Instructions for the task —
State how many lines of the entries hold the string "agent", and output nothing but that count.

Given data —
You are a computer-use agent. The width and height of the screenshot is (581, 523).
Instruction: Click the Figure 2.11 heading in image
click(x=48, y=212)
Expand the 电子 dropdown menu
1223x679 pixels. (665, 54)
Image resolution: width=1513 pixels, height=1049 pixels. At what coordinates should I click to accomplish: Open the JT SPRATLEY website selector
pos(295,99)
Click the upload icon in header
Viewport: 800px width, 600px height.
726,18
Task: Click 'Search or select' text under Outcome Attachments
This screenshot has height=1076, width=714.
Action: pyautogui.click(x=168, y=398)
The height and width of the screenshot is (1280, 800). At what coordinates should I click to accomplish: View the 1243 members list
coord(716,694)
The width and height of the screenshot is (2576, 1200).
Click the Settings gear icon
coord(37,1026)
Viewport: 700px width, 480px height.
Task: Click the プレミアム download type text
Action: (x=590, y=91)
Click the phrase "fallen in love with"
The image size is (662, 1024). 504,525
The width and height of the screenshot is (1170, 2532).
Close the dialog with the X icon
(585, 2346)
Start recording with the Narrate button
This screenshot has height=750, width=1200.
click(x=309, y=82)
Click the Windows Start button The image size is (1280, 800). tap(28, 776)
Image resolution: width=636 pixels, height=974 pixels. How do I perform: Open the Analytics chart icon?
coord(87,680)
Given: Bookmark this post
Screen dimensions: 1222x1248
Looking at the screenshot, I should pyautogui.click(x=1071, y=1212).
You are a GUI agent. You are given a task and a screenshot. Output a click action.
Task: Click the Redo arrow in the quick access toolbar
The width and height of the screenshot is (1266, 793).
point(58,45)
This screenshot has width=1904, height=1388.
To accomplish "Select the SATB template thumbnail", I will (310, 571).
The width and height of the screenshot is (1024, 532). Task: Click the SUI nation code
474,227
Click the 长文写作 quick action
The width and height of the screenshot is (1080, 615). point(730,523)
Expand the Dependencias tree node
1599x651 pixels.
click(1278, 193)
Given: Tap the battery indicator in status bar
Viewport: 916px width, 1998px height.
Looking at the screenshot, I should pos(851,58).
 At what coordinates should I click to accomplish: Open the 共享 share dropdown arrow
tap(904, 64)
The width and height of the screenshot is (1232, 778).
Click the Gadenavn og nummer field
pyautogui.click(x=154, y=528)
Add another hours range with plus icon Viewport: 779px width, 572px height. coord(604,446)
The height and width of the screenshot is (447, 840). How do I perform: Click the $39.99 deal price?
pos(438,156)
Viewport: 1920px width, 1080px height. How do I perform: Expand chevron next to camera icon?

Exercise output —
2